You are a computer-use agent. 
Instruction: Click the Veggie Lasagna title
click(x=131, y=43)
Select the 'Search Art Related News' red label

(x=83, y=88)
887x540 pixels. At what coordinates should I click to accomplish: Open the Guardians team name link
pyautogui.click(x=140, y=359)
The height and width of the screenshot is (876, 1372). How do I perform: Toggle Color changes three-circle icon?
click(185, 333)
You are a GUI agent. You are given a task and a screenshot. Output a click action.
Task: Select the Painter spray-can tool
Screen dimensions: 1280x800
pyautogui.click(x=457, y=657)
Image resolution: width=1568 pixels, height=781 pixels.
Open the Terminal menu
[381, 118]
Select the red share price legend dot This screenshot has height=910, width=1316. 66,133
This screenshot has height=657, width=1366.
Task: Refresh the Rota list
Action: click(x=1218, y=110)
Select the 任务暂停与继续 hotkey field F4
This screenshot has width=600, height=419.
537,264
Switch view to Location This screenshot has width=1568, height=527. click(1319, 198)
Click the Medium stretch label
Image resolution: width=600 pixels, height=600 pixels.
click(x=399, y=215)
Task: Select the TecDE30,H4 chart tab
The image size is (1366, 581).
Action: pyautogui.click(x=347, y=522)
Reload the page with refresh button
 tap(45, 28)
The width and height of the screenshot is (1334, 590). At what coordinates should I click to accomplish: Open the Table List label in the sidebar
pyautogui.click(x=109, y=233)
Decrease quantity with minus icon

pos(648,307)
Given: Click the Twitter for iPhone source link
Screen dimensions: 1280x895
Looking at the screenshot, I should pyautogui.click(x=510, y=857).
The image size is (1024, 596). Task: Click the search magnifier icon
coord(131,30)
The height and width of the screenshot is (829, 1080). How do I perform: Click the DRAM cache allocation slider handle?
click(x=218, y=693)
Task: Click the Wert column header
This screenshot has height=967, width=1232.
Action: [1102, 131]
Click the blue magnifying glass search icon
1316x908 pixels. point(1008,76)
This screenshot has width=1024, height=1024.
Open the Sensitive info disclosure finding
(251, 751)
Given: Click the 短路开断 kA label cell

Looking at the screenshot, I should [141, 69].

» Work instructions
Work out the number of lines in the records containing the word "agent". Write only that number.

» Problem solution
2